> [Action item]:
In the entries below, find the line with "Screen dimensions: 960x580" and the line with "Task: Set an alert with the alarm clock icon". Reproduce those two lines and every line between them exactly, and nothing more.

Records from a dataset:
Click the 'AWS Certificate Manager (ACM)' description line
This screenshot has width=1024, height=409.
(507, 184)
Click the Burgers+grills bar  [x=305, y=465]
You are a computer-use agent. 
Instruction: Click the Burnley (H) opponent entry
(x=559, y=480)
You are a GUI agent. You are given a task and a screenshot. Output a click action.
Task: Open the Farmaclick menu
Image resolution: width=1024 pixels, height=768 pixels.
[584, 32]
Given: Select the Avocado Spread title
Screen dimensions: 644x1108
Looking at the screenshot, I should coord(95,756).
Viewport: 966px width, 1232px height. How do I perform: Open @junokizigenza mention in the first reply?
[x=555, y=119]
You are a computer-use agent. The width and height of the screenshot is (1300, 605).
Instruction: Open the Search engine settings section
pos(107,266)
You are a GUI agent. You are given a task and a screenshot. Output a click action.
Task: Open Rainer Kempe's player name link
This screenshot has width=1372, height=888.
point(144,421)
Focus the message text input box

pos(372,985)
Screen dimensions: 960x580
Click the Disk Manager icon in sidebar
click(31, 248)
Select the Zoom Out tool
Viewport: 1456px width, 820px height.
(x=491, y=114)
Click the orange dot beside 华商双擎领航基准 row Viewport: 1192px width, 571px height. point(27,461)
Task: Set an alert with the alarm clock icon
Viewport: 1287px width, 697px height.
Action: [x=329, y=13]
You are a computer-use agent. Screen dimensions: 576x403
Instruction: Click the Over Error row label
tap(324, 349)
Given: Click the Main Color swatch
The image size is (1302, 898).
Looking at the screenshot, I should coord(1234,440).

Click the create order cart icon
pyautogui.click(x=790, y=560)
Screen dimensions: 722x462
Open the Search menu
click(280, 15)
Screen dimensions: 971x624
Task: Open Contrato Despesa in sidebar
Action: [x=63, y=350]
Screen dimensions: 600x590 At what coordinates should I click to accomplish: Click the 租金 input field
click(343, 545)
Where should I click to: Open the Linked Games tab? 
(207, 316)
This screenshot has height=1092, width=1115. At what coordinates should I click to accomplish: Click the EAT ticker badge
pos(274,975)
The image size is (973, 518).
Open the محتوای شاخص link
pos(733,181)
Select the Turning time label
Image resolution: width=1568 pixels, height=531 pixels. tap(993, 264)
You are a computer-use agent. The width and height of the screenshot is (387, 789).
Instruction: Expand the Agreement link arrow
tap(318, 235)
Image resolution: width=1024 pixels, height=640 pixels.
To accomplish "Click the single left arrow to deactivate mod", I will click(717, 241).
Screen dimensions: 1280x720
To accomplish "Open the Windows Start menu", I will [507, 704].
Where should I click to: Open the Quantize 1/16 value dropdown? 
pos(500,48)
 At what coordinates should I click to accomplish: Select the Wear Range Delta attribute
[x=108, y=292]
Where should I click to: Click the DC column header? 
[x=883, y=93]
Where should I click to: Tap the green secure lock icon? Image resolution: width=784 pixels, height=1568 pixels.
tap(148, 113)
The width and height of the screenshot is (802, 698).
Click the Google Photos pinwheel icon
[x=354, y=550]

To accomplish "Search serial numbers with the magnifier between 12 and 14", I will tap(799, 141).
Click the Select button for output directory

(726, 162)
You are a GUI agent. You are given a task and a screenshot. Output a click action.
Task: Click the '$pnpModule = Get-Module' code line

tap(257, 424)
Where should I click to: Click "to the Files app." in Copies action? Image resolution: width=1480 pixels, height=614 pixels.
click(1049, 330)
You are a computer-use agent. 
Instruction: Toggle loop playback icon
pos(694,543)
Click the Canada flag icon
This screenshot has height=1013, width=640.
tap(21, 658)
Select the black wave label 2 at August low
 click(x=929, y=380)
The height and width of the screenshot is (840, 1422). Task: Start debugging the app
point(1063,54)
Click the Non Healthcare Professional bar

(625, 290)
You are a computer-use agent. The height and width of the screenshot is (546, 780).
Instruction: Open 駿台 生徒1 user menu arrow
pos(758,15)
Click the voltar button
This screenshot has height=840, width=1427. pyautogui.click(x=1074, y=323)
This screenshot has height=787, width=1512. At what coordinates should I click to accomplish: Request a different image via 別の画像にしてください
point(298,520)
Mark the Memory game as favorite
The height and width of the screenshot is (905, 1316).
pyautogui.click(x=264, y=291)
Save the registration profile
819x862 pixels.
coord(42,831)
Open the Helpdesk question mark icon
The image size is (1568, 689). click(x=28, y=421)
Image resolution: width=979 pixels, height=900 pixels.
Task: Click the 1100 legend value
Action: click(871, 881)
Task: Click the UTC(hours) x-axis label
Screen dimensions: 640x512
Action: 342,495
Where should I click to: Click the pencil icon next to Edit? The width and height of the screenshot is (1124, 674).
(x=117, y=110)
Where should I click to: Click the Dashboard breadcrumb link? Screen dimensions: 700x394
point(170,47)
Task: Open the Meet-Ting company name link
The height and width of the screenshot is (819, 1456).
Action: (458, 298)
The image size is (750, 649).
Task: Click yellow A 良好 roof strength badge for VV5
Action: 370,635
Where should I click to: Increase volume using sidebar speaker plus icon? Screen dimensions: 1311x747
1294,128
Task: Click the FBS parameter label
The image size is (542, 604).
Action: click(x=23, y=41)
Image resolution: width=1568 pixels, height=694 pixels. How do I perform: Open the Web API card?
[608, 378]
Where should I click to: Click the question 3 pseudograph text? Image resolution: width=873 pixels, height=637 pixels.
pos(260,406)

> [Solved problem]:
Screen dimensions: 960x580
Click the Disk Manager icon in sidebar
click(31, 248)
Select the Zoom Out tool
Viewport: 1456px width, 820px height.
(x=491, y=114)
Click the orange dot beside 华商双擎领航基准 row Viewport: 1192px width, 571px height. point(27,461)
Task: Set an alert with the alarm clock icon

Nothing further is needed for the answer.